But Devon Energy Corp. is willing to take that time, and its efforts are paying off in restored grasslands at the locations of Permian Basin natural gas and oil wells it’s drilled in the southeast part of the state.

The company has been working on the reclamation program as part of a bigger effort of best management practices with New Mexico’s Bureau of Land Management.

The reclamation process takes time, said Don Mayberry, Devon Energy’s superintendent in Artesia.

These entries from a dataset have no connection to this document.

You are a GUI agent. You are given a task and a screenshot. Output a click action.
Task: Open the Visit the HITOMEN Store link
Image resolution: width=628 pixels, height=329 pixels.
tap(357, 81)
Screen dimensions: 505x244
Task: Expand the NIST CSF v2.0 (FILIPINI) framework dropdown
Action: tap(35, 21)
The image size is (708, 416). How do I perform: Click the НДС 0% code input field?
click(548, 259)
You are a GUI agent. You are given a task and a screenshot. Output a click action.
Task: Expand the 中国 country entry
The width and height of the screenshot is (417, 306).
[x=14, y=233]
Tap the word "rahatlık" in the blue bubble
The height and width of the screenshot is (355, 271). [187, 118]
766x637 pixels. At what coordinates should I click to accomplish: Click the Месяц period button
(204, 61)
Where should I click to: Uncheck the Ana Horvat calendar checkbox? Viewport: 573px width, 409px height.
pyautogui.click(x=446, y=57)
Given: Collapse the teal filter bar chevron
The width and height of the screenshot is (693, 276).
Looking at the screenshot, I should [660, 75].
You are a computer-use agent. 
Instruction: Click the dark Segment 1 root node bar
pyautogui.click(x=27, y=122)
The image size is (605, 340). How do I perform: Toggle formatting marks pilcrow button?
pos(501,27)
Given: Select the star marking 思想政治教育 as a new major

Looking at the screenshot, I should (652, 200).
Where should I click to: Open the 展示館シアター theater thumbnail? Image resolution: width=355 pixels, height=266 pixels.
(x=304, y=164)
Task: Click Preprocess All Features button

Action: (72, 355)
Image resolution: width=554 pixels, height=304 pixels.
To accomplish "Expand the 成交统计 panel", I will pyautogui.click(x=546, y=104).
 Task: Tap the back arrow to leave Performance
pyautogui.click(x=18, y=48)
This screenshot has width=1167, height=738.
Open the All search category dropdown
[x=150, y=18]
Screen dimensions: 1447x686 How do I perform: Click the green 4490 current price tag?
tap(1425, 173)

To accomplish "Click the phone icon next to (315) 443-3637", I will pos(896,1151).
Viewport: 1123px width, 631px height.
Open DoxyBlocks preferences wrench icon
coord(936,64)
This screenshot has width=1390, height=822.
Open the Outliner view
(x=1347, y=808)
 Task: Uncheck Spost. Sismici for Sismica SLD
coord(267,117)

"This country is hard to reclaim. It has very little topsoil, and very little moisture. And some places where we work, it is very rocky,” Mayberry said. "On those locations, you have to blast and then rake the rock up. Trying to reclaim those is very tough. It is a challenge.”

Noticed for its work

Devon Energy earns awards for that work, though, from both professional and government organizations. Two awards in particular were given to the Oklahoma City-based company this year — one from the Bureau of Land Management for a Technology-based, Holistic Approach to Oil and Gas Development, and another from the U.S. Department of Interior, which gave its Interior Cooperative Conservation Award to New Mexico’s Bureau of Land Management and Devon for their reclamation partnership.

Energy

Devon’s operations

The company has a half-million leased acres in southeast New Mexico, essentially in a box 100 miles wide and 100 miles deep. Within that, it operates about 1,200 wells, and adds about 50 wells annually. About 60 percent of them produce natural gas; the remainder produces oil. Average daily production for the area now is 94 million cubic feet of natural gas and 7,400 barrels of oil. Ninety-five percent of Devon’s operations are within Lea and Eddy counties in New Mexico, Devon officials said. The company has been active in the area for decades, especially since the 1980s when it acquired other companies with substantial working interests there. Devon’s main office is in Artesia. It employs about 75 workers. Dozens of other employees work in regional offices, officials say.